- **TASK TO CARRY OUT**:
Copy word for word everything in the listing below from the line containing "Click the PSA row label" down to the line containing "This screenshot has width=1316, height=922.", including both of those lines.

- **Entries for locating words and elements**:
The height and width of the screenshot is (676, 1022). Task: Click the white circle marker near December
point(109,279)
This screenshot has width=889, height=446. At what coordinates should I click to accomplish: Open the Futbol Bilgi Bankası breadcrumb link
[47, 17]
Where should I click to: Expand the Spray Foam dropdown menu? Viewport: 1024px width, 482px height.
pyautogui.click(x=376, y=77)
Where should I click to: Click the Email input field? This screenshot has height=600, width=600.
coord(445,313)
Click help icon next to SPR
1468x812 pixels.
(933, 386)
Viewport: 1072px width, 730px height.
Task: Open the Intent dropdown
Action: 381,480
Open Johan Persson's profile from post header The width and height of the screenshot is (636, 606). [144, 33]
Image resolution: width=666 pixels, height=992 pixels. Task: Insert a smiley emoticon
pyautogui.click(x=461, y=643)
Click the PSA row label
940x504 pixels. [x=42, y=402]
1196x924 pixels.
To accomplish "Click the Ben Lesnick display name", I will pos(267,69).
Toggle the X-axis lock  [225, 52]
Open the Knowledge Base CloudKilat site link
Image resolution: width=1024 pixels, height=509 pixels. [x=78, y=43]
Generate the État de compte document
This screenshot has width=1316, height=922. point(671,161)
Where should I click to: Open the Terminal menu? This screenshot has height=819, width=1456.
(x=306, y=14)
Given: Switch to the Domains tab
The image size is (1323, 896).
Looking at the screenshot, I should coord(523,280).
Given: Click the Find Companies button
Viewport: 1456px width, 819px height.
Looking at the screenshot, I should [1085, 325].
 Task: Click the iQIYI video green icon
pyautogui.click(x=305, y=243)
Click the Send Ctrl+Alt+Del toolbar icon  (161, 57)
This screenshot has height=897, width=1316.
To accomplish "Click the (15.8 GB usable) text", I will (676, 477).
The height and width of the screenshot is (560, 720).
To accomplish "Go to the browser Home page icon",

- **WRITTEN RESPONSE**:
Click the PSA row label
940x504 pixels. [x=42, y=402]
1196x924 pixels.
To accomplish "Click the Ben Lesnick display name", I will pos(267,69).
Toggle the X-axis lock  [225, 52]
Open the Knowledge Base CloudKilat site link
Image resolution: width=1024 pixels, height=509 pixels. [x=78, y=43]
Generate the État de compte document
This screenshot has width=1316, height=922. point(671,161)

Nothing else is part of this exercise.